El mundo clásico es fascinante porque nos enfrenta a la pregunta de quiénes somos. De los griegos y romanos hemos heredado muchas formas de vida que, para bien y para mal, todavía nos caracterizan: las ciudades, los spa, la pasión por los espectáculos, la democracia, la especulación inmobiliaria, la propaganda, los cocineros estrella, las tertulias, las alfombras rojas, la vida en la calle (el ágora). Y, aunque no solemos recordarlo, también nos legaron varios conceptos de gran éxito histórico: el libro, las bibliotecas y las librerías. Esa, entre otras, es la historia que cuenta ‘El infinito en un junco’.

¿Podría recordarnos algunas historias de libros y autores que la hayan conmovido?

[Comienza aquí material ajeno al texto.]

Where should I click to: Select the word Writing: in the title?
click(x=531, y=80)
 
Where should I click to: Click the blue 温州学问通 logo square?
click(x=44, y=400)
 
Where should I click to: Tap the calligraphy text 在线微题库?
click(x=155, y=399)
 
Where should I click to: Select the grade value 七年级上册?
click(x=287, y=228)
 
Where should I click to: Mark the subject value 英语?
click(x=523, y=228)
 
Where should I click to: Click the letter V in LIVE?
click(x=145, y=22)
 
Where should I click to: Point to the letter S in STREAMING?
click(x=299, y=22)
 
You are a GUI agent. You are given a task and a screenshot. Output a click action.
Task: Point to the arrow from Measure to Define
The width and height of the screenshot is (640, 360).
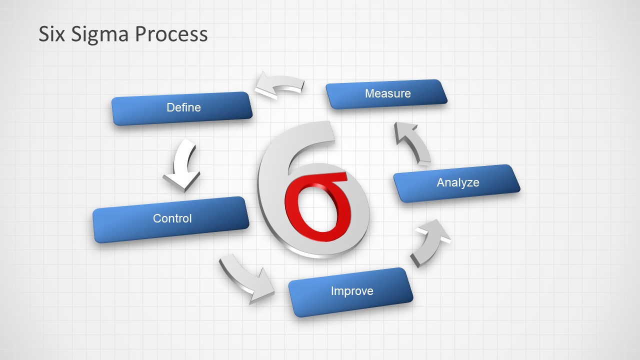(x=279, y=86)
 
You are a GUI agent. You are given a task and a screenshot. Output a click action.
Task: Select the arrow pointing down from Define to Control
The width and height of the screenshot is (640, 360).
(x=182, y=165)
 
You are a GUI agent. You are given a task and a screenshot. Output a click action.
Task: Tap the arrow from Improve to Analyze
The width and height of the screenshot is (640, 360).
(x=430, y=242)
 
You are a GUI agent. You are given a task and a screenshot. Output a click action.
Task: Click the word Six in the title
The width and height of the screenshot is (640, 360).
(x=52, y=34)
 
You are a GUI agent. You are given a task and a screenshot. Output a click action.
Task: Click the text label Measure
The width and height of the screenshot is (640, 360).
(x=388, y=94)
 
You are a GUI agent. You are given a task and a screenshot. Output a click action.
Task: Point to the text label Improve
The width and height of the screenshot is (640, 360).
(x=352, y=291)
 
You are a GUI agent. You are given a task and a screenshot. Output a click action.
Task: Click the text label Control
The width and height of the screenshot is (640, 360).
(x=172, y=218)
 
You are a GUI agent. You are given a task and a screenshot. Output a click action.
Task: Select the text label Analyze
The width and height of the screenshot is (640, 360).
(x=458, y=182)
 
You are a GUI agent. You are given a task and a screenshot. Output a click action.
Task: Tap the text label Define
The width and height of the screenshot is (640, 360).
(x=184, y=108)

Me gusta la anécdota de un gaditano que, en tiempos imperiales, emprendió un largo y peligroso viaje a Roma para conocer a su ídolo literario. Fue el primer ‘fan’ conocido de la historia.

Parece realismo mágico…

Me impresiona la modernidad de un personaje llamado Eróstrato, que prendió fuego a una de las siete maravillas del mundo –el templo de Diana en Éfeso, donde por cierto se guardaba uno de los libros más antiguos de los que hay noticia– porque quería hacerse famoso a cualquier precio. Me fascinan las vidas de las mujeres filósofas de la Antigüedad, que se atrevieron a aprender, pensar y escribir en una época que sembraba de obstáculos su camino. En ‘El infinito en un junco’ he buscado las huellas de esas vidas contra corriente.